Never mind it was a .ipynb_checkpoints folder created by jupyter lab.s

Rubiel1 commented 4 years ago

I may answer myself this one but now I get

2020-11-25 22:07:03 [INFO ]  Begin of epoch 0  (1 unknown_init nets) test results: 
2020-11-25 22:07:03 [INFO ]               STEP                   ACCURACY                   LOSS          
2020-11-25 22:07:03 [INFO ]                 before steps         100.0000 ±  nan%            1.0770 ±  nan
2020-11-25 22:07:03 [INFO ]          step 30 (lr=0.0200)         100.0000 ±  nan%            1.0414 ±  nan
2020-11-25 22:07:03 [INFO ]  
2020-11-25 22:07:04 [ERROR]  Fatal error: 
2020-11-25 22:07:04 [ERROR]  Traceback (most recent call last):
2020-11-25 22:07:04 [ERROR]    File "main.py", line 402, in <module>
2020-11-25 22:07:04 [ERROR]      main(options.get_state())
2020-11-25 22:07:04 [ERROR]    File "main.py", line 131, in main
2020-11-25 22:07:04 [ERROR]      steps = train_distilled_image.distill(state, state.models)
2020-11-25 22:07:04 [ERROR]    File "/home/ericd/dataset-distillation/train_distilled_image.py", line 290, in distill
2020-11-25 22:07:04 [ERROR]      return Trainer(state, models).train()
2020-11-25 22:07:04 [ERROR]    File "/home/ericd/dataset-distillation/train_distilled_image.py", line 246, in train
2020-11-25 22:07:04 [ERROR]      grad_infos.append(self.backward(model, rdata, rlabel, steps, saved))
2020-11-25 22:07:04 [ERROR]    File "/home/ericd/dataset-distillation/train_distilled_image.py", line 118, in backward
2020-11-25 22:07:04 [ERROR]      dw, = torch.autograd.grad(l, (params[-1],))
2020-11-25 22:07:04 [ERROR]    File "/home/ericd/anaconda3/envs/py37/lib/python3.7/site-packages/torch/autograd/__init__.py", line 157, in grad
2020-11-25 22:07:04 [ERROR]      inputs, allow_unused)
2020-11-25 22:07:04 [ERROR]  RuntimeError: CUDA out of memory.
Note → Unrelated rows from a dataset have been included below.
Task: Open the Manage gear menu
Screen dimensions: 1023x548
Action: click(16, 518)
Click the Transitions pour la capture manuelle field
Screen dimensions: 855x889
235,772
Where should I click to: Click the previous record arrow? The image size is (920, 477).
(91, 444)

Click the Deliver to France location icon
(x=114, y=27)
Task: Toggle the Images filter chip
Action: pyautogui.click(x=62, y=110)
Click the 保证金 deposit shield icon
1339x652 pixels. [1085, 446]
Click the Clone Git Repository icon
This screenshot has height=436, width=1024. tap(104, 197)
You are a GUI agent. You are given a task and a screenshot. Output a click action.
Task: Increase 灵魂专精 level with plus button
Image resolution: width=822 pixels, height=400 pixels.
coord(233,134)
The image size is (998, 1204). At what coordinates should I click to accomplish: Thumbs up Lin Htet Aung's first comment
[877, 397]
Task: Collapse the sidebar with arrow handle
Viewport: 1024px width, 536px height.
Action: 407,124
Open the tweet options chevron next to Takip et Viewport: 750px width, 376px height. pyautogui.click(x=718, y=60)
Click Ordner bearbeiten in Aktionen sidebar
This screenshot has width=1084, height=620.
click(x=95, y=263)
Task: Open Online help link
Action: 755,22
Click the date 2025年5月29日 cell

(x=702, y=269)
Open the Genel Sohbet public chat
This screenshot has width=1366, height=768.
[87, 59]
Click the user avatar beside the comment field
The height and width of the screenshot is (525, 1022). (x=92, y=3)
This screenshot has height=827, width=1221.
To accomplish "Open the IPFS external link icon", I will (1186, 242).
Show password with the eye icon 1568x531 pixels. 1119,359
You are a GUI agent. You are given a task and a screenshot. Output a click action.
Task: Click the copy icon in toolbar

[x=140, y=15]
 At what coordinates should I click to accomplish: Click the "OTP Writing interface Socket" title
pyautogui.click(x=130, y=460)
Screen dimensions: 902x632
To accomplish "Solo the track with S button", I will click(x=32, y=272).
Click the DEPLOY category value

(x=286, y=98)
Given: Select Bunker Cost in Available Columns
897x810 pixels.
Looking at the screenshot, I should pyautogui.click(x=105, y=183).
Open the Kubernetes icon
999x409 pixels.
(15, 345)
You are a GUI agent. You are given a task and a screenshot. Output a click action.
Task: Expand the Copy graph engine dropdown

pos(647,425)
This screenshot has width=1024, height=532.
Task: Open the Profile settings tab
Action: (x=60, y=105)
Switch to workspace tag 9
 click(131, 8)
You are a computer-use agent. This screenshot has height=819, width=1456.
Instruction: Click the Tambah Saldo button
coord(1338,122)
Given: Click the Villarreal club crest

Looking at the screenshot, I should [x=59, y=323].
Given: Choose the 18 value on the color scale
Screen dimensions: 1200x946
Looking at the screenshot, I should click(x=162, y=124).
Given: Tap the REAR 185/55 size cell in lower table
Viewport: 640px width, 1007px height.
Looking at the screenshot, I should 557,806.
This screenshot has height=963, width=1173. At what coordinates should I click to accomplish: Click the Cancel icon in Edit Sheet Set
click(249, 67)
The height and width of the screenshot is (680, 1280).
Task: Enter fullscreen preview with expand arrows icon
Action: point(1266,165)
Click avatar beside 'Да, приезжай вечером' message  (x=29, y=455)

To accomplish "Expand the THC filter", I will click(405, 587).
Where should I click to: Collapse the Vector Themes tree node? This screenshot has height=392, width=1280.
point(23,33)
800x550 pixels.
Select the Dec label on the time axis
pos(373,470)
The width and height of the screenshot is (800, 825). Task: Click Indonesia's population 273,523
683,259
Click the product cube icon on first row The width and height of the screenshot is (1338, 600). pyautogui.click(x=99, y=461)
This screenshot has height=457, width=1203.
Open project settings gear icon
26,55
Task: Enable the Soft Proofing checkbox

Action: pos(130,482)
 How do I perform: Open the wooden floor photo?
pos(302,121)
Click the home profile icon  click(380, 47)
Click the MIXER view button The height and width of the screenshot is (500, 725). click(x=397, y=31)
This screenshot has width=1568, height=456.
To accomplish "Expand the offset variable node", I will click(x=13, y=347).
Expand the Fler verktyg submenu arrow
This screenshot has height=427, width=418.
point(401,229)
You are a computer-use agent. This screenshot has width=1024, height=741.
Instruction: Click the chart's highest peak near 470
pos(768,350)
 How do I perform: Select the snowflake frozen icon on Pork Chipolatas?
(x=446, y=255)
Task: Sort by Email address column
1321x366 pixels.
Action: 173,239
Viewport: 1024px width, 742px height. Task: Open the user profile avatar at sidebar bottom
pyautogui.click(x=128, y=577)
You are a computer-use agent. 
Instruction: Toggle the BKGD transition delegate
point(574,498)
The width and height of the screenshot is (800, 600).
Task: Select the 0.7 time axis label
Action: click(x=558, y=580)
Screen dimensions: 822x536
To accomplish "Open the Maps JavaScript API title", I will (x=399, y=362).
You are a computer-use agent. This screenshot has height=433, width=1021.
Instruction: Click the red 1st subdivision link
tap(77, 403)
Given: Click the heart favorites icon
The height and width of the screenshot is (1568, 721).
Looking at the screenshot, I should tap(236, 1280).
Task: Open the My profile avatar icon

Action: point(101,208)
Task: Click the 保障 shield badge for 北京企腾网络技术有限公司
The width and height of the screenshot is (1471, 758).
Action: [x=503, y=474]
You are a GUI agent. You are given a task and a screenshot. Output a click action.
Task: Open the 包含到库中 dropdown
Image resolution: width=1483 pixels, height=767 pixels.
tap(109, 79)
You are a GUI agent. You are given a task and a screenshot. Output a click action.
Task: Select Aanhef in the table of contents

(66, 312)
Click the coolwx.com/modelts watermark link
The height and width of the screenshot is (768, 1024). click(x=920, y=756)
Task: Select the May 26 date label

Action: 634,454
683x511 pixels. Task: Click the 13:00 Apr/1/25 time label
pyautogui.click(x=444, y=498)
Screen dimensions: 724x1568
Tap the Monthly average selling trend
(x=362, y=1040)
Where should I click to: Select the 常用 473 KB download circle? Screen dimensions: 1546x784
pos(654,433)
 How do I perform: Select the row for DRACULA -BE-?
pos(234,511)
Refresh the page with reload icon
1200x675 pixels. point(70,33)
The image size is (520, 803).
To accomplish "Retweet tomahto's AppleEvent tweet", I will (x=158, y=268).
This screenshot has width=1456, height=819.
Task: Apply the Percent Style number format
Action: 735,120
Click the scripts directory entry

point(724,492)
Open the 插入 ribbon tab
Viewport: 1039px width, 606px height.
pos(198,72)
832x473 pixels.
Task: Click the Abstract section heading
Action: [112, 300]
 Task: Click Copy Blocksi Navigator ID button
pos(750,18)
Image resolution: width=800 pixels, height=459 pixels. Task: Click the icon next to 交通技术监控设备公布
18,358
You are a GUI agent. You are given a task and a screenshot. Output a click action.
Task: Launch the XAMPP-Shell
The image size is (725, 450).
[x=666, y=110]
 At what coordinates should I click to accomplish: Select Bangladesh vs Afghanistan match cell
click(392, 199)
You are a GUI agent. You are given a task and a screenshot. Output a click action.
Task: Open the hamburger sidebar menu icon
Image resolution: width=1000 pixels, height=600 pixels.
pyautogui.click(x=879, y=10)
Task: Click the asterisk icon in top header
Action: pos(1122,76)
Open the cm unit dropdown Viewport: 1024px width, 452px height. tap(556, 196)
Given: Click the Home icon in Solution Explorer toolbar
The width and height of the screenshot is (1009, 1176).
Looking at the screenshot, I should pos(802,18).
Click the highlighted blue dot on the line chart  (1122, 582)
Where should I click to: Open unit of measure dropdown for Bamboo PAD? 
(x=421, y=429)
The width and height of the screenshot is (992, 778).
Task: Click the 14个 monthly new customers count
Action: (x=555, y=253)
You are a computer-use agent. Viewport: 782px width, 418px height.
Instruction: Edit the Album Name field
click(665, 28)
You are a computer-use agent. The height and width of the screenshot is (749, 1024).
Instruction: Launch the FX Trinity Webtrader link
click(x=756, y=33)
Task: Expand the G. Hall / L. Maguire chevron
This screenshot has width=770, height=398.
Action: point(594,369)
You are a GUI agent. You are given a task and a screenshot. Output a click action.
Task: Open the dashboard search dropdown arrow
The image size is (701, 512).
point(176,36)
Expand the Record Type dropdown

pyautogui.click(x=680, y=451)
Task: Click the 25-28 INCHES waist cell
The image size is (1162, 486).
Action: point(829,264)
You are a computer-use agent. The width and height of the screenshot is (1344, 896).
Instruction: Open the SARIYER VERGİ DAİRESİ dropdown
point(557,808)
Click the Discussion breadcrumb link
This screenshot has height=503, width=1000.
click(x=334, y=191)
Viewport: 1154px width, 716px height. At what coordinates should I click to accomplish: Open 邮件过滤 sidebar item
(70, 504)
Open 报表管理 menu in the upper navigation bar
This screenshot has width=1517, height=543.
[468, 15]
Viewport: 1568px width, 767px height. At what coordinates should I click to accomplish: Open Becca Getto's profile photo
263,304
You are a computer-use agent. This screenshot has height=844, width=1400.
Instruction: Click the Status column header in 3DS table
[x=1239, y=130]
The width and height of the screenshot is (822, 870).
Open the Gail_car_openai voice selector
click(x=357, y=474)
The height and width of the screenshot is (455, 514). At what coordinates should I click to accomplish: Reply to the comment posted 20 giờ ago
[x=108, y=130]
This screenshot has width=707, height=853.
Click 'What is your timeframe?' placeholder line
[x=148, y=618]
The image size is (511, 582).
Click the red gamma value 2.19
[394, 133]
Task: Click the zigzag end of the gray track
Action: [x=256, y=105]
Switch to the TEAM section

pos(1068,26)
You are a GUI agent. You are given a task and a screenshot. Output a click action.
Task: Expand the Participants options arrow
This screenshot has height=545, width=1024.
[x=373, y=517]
Tried to allocate 218.00 MiB (GPU 0; 14.73 GiB total capacity; 13.88 GiB already allocated; 113.88 MiB free; 13.90 GiB reserved in total by PyTorch)
Traceback (most recent call last):
  File "main.py", line 402, in <module>
    main(options.get_state())
  File "main.py", line 131, in main
    steps = train_distilled_image.distill(state, state.models)
  File "/home/ericd/dataset-distillation/train_distilled_image.py", line 290, in distill
    return Trainer(state, models).train()
  File "/home/ericd/dataset-distillation/train_distilled_image.py", line 246, in train
    grad_infos.append(self.backward(model, rdata, rlabel, steps, saved))
  File "/home/ericd/dataset-distillation/train_distilled_image.py", line 118, in backward
    dw, = torch.autograd.grad(l, (params[-1],))
  File "/home/ericd/anaconda3/envs/py37/lib/python3.7/site-packages/torch/autograd/__init__.py", line 157, in grad
    inputs, allow_unused)
RuntimeError: CUDA out of memory. Tried to allocate 218.00 MiB (GPU 0; 14.73 GiB total capacity; 13.88 GiB already allocated; 113.88 MiB free; 13.90 GiB reserved in total by PyTorch)
ilia10000 commented 4 years ago

Sorry @SsnL , I somehow managed to get mixed up and thought this was my fork of your repo! @Rubiel1 I ran into the out of memory problems too and I think reducing the number of distilled images usually fixed it (e.g. fewer steps, or fewer images per class per step).

Rubiel1 commented 4 years ago

Ok I will read the definitions and play with dimensions. Thanks!